- Work request
From the line containing "Task: Open the indicators chart icon" to the last line of the data, both included, transcribe each line exactly, leaving out pictures and adding nothing.

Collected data

Content starts

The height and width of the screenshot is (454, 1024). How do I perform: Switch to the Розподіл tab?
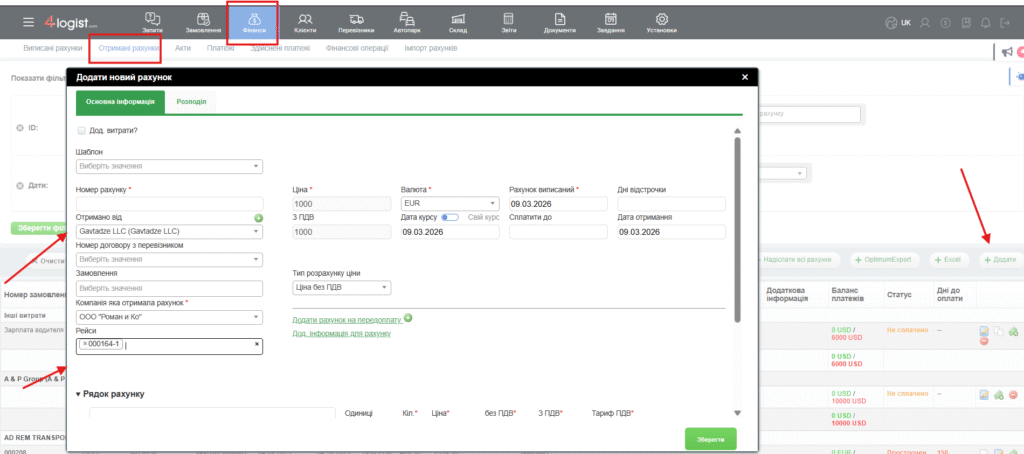pyautogui.click(x=192, y=102)
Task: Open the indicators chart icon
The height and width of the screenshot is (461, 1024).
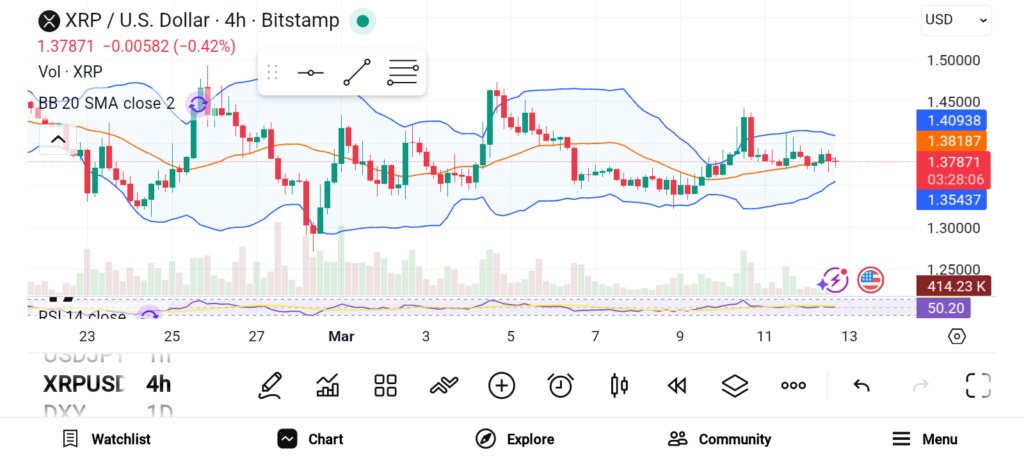Action: point(327,385)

Content ends

- Response to the exercise
Task: Open the indicators chart icon
The height and width of the screenshot is (461, 1024).
Action: point(327,385)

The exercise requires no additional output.